Abstract. This paper develops a structural approach to evaluating universal government programs where the lack of appropriate control groups limits the usability of traditional evaluation methods. We ground the analysis in a dynamic discrete choice model of women's labor force participation and search decisions in the presence of child benefits. The structural model generates conditional choice probabilities — the same objects that the Generalized Random Forest estimates non-parametrically from the data, conditioning on 379 observed state variables. This approach combines the causal interpretability of structural models with the flexibility of machine learning methods. We apply the framework to evaluate the effects of Poland's Family 500+ child benefit program on female labor supply. A structural model calibrated to the micro-data generates quantitative predictions — including policy experiments under alternative benefit designs and a welfare analysis — that validate the non-parametric estimates. The program reduced female labor force participation by 2–3 percentage points among eligible women, primarily through discouragement of labor force entry. Forward-looking behavior amplifies the effect fivefold relative to a myopic response, and the entry ATT exhibits strong diminishing returns to benefit generosity.
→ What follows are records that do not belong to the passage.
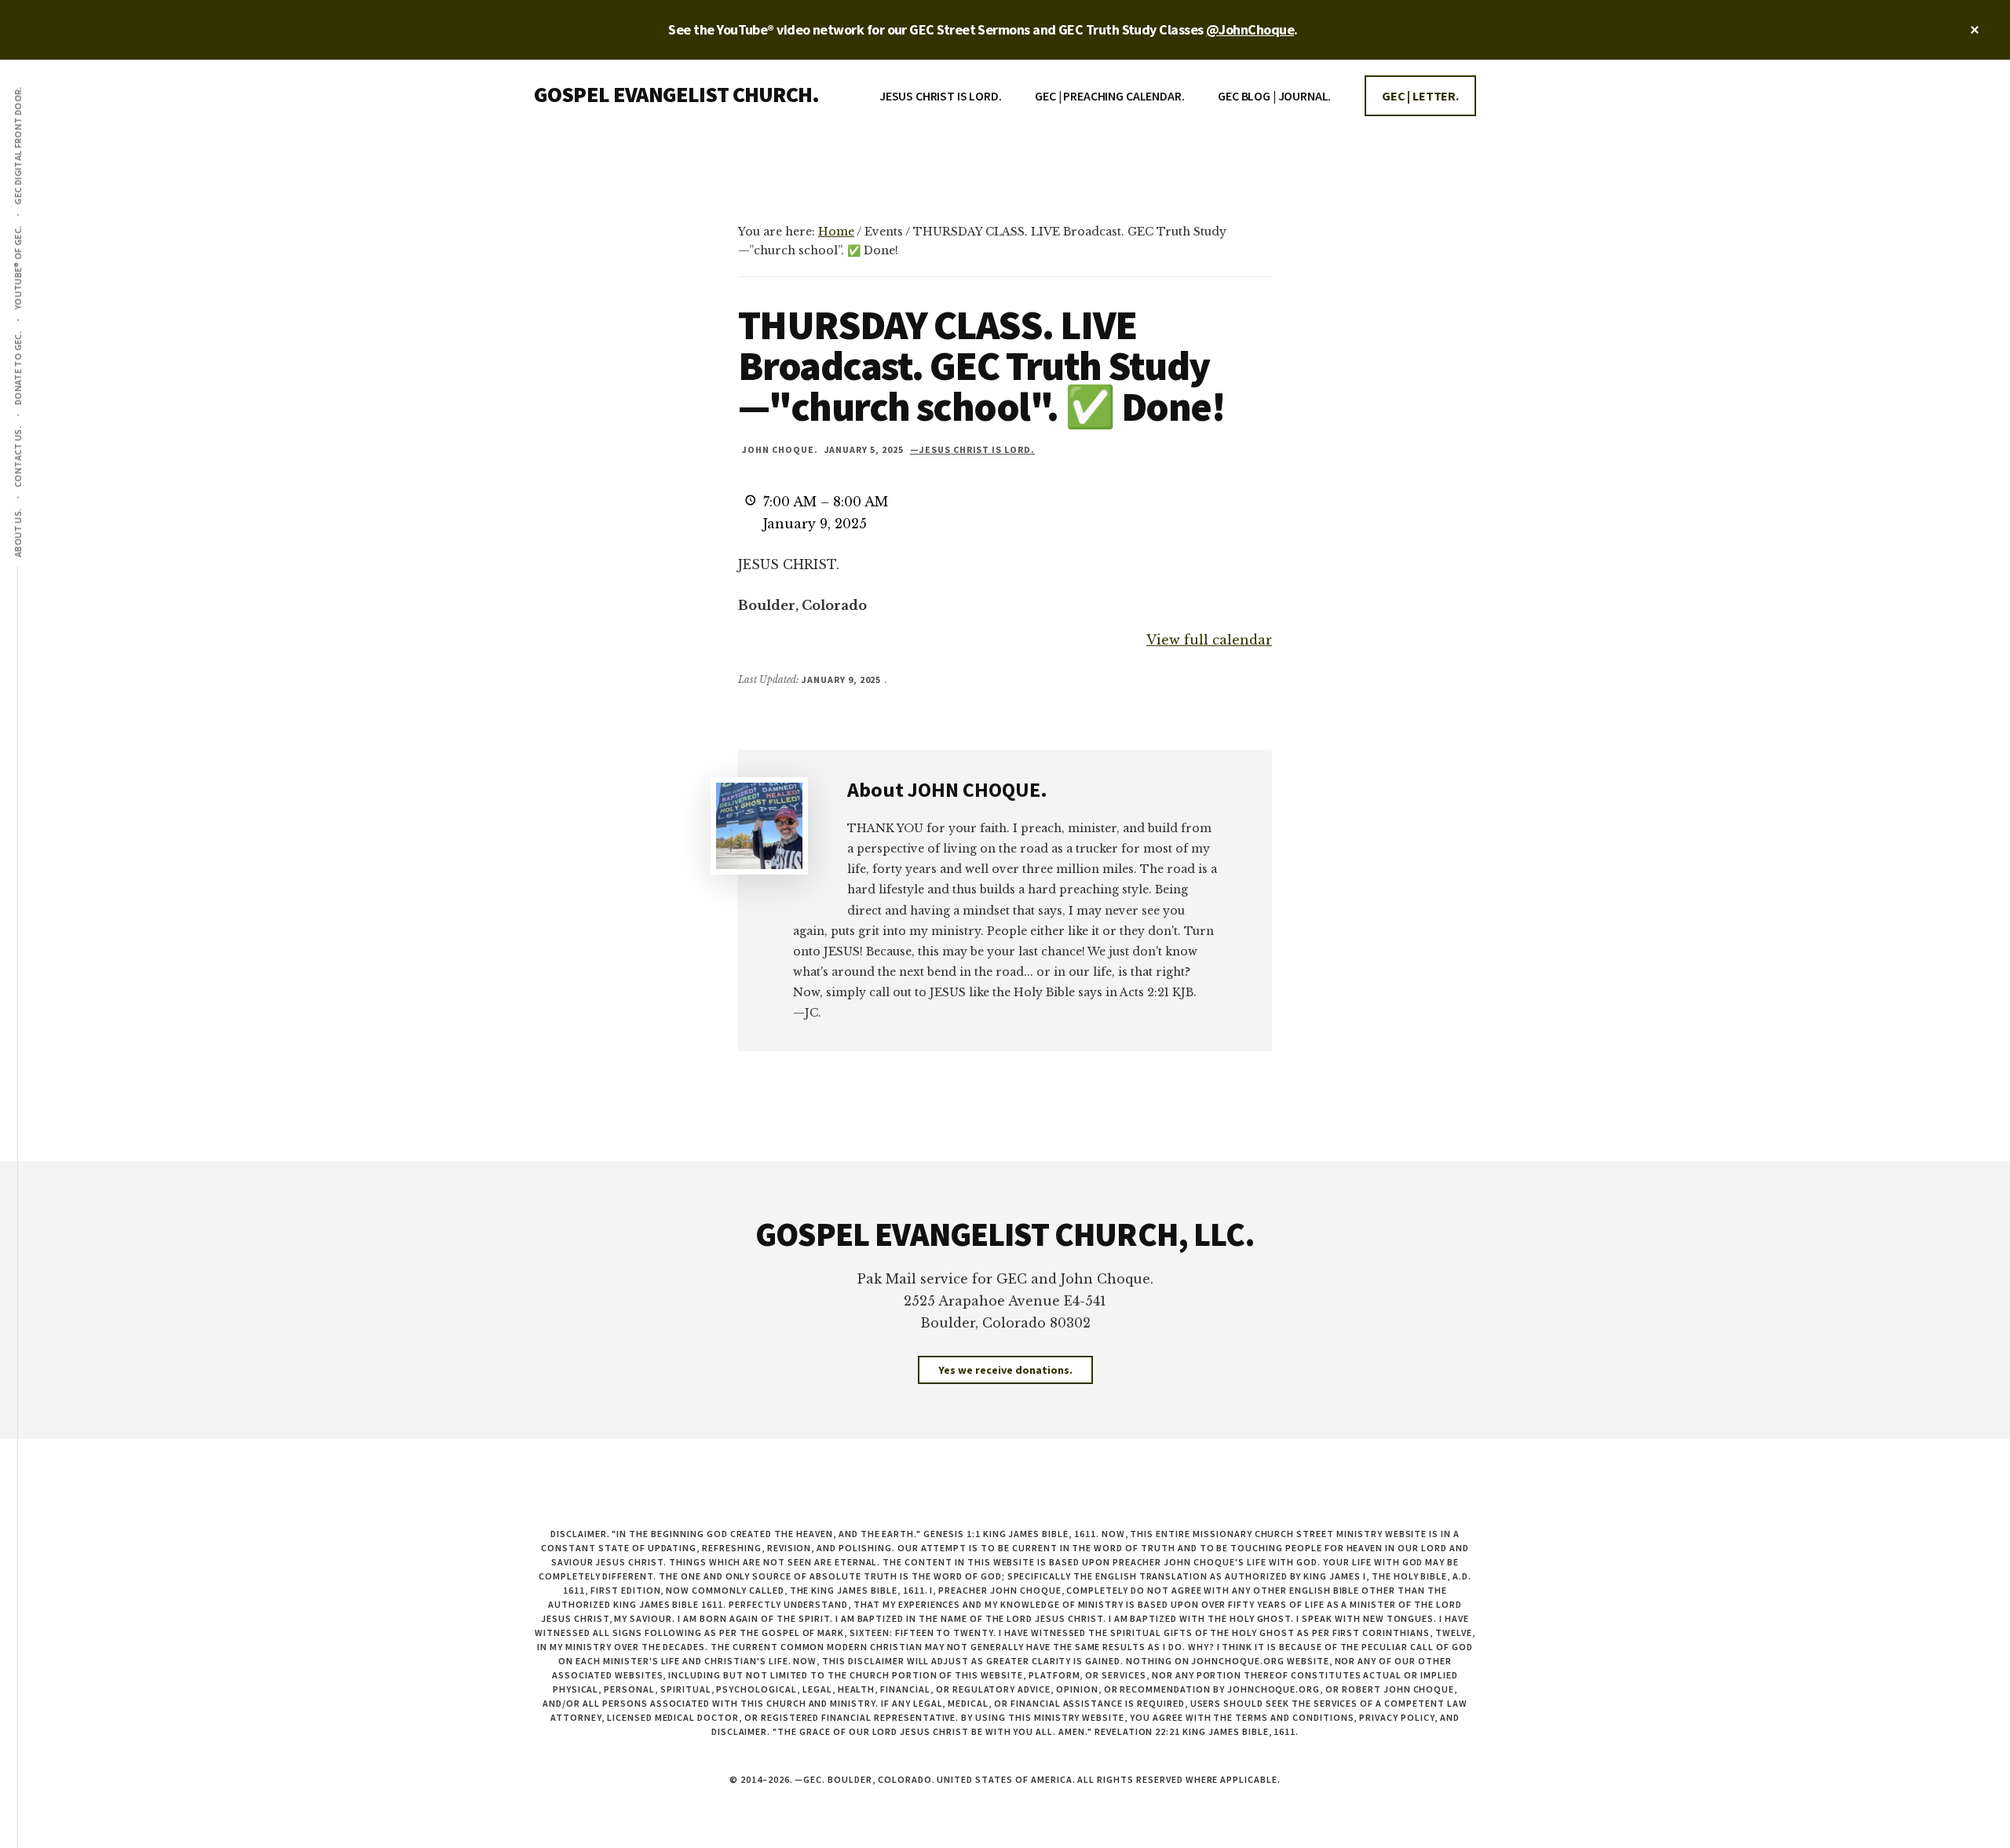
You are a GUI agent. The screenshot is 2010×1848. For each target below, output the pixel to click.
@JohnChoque (1250, 29)
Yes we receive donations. (1005, 1370)
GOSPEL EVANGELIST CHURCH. (676, 94)
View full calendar (1209, 640)
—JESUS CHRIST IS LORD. (972, 449)
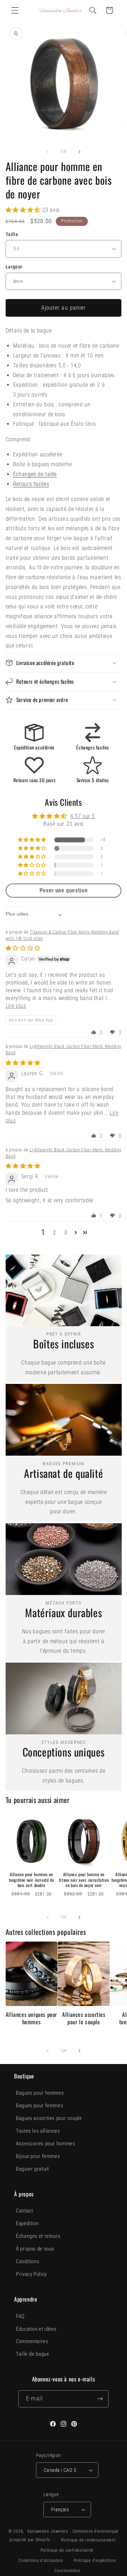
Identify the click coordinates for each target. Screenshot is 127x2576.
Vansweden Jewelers (47, 2531)
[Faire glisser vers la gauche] (47, 151)
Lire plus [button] (16, 1005)
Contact (24, 2211)
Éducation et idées (36, 2329)
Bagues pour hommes (40, 2093)
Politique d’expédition (95, 2560)
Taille (12, 234)
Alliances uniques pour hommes (31, 2018)
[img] (23, 948)
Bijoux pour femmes (38, 2156)
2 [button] (54, 1232)
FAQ (20, 2316)
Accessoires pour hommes (45, 2143)
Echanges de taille (35, 474)
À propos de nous (35, 2249)
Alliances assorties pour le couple (83, 2018)
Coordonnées (67, 2570)
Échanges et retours (38, 2236)
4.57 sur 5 (82, 816)
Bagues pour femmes (39, 2105)
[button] (15, 10)
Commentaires (32, 2341)
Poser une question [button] (63, 890)
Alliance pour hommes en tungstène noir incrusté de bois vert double (31, 1880)
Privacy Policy (31, 2274)
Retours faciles (31, 484)
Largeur (14, 267)
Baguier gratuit (32, 2169)
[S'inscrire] (100, 2398)
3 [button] (65, 1232)
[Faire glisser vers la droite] (79, 151)
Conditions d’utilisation (40, 2560)
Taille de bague (32, 2354)
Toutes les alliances (38, 2131)
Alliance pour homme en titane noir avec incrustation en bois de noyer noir (84, 1880)
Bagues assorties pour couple (49, 2118)
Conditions (27, 2261)
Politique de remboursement (88, 2540)
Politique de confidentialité (67, 2550)
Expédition (27, 2223)
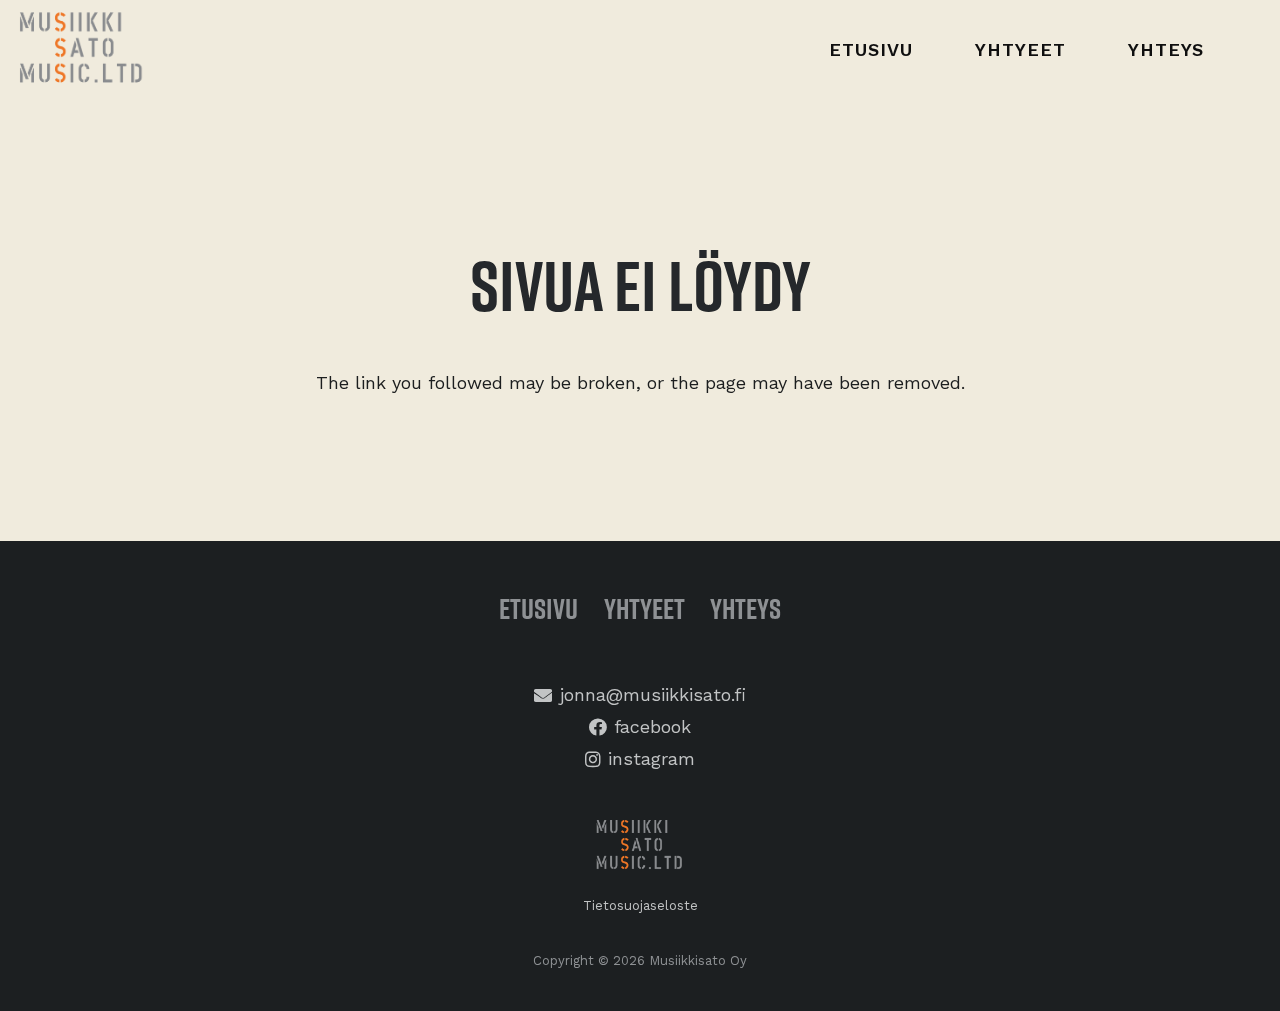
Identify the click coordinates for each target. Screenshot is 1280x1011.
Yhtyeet (644, 608)
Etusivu (538, 608)
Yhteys (745, 608)
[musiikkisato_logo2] (640, 847)
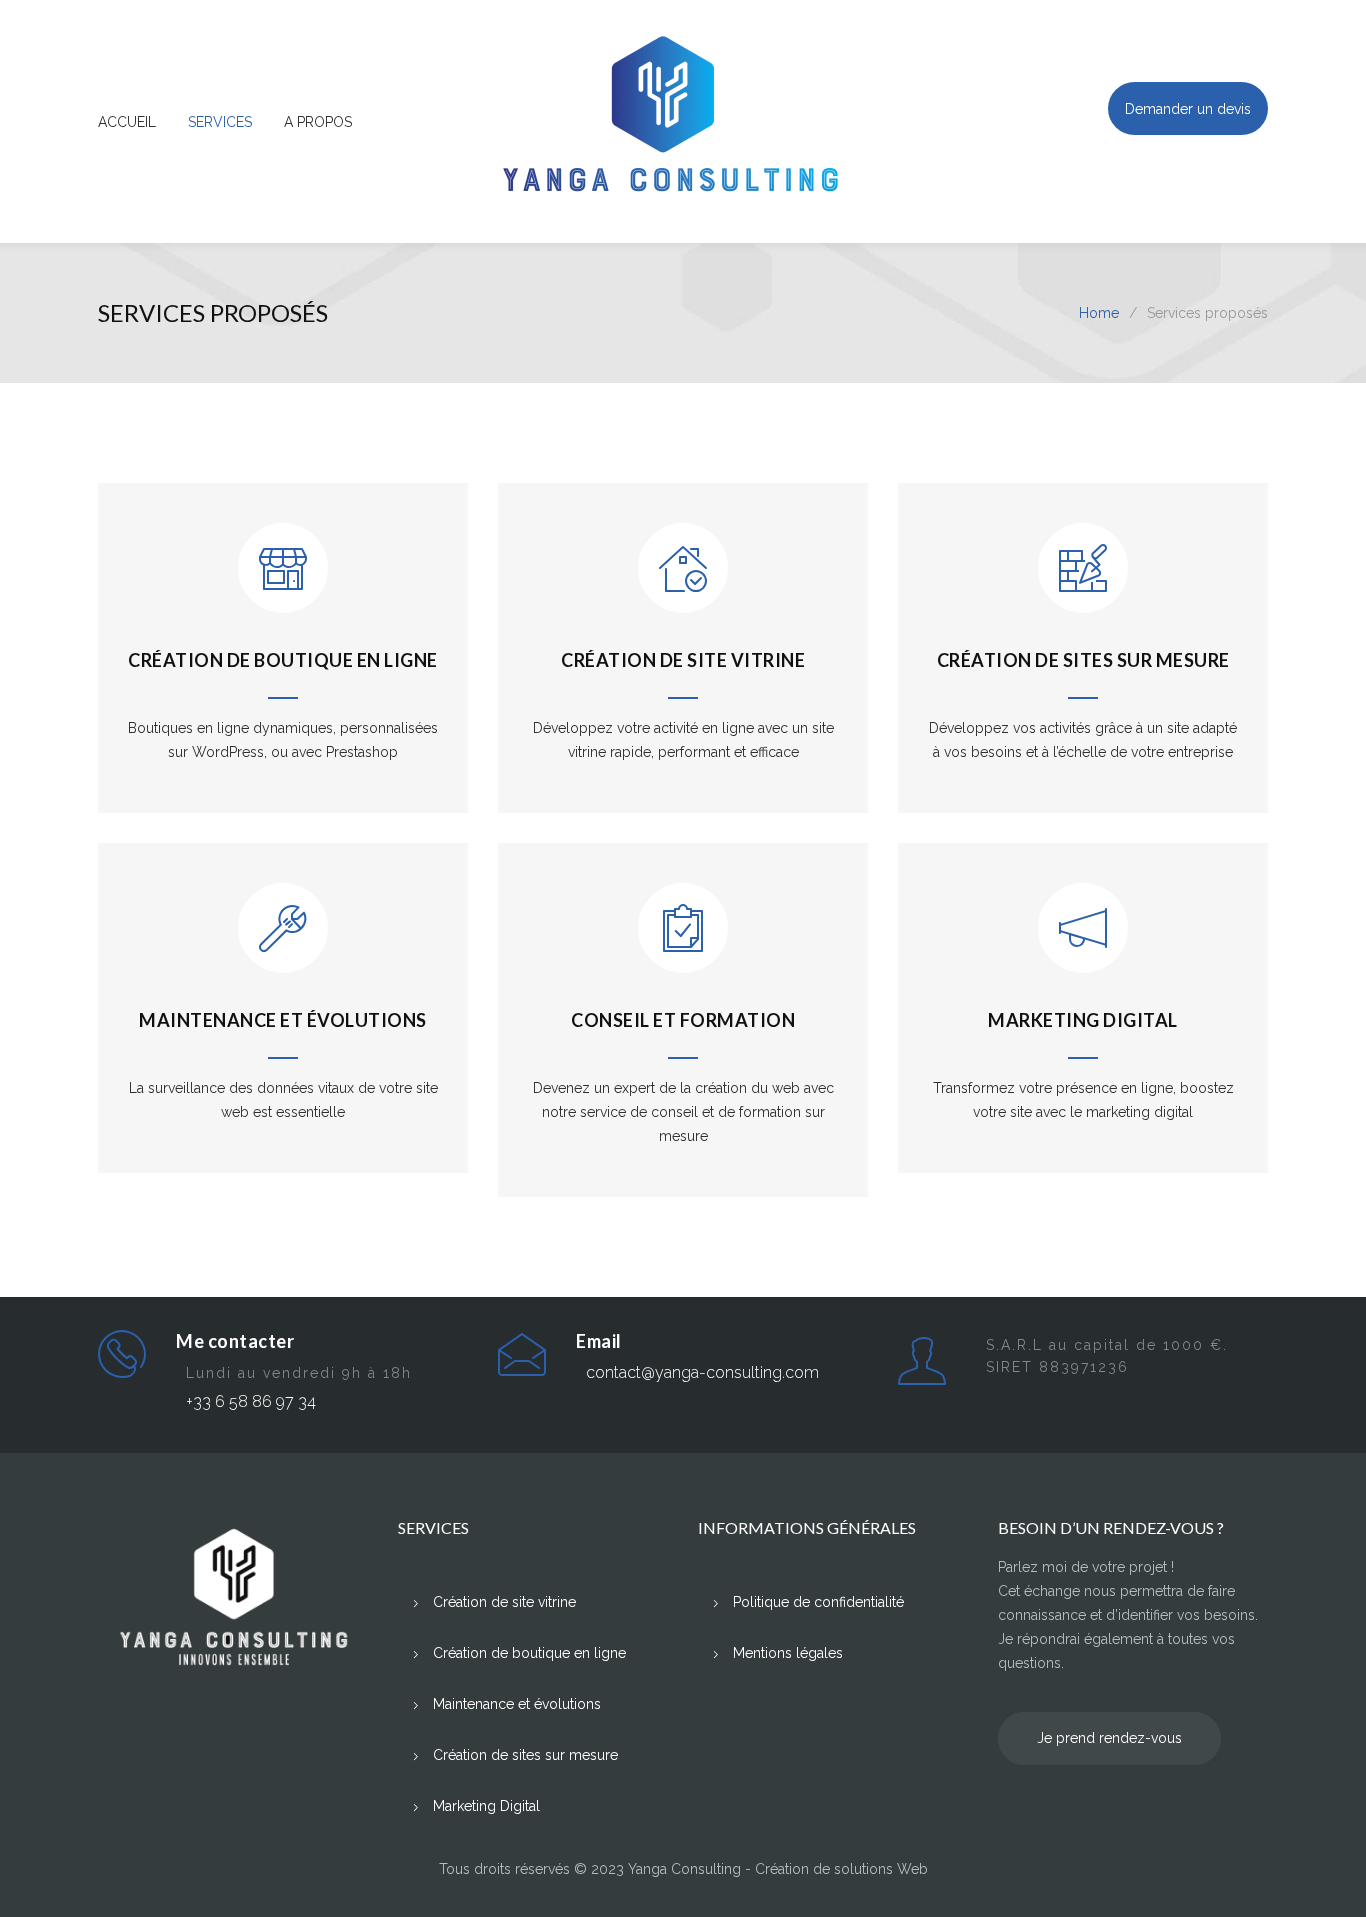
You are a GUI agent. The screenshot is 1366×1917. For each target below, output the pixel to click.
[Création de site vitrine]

Homeownership as Rental Risk Insurance

with Hasan Cetin

Abstract. Why do households choose to own rather than rent, even when ownership requires large upfront costs and long-term commitments? This paper proposes that homeownership serves as insurance against rental-price risk. Using panel data we document that rental risk rises with age. To quantify the implications of this risk, we develop a life-cycle model in which heterogeneous households choose between renting and owning under income, rent, and house price shocks, subject to borrowing constraints, moving costs, and bequest motives. Because of rental risk, the homeownership rate falls by 0.5 percentage points — indicating that the desire to self-insure against uninsurable rent shocks accounts for a significant share of observed ownership. The mechanism operates primarily through the extensive margin: higher rental volatility encourages transitions into ownership, especially for middle-aged households near the down-payment threshold. These findings highlight a previously underappreciated motive for homeownership and suggest that volatility in rental markets can have first-order effects on tenure decisions and welfare.

Migration Policy in a Spatial Equilibrium Model

with Sean Bassler

Abstract. Should we tax or subsidize migration to more productive but overcrowded cities? This paper investigates the efficiency of the Rosen–Roback model in a spatial equilibrium context with inelastic housing supply and a significant externality in housing markets. As workers move to the most productive cities to capitalize on higher wages, they inadvertently raise housing prices, imposing congestion costs on all residents. This negative externality leads to an inefficient allocation of labor, with too many workers concentrated in high-productivity, high-cost areas. We explore the optimal policy response and find that taxing labor in these congested cities and redistributing workers can improve overall welfare — the optimal labor tax increases welfare by 0.1%. Our calibrated model shows that correcting the externality raises housing consumption by 2.6% while reducing goods consumption and output by 1.2%, emphasizing the trade-offs between migration-driven economic gains and the cost of higher housing prices.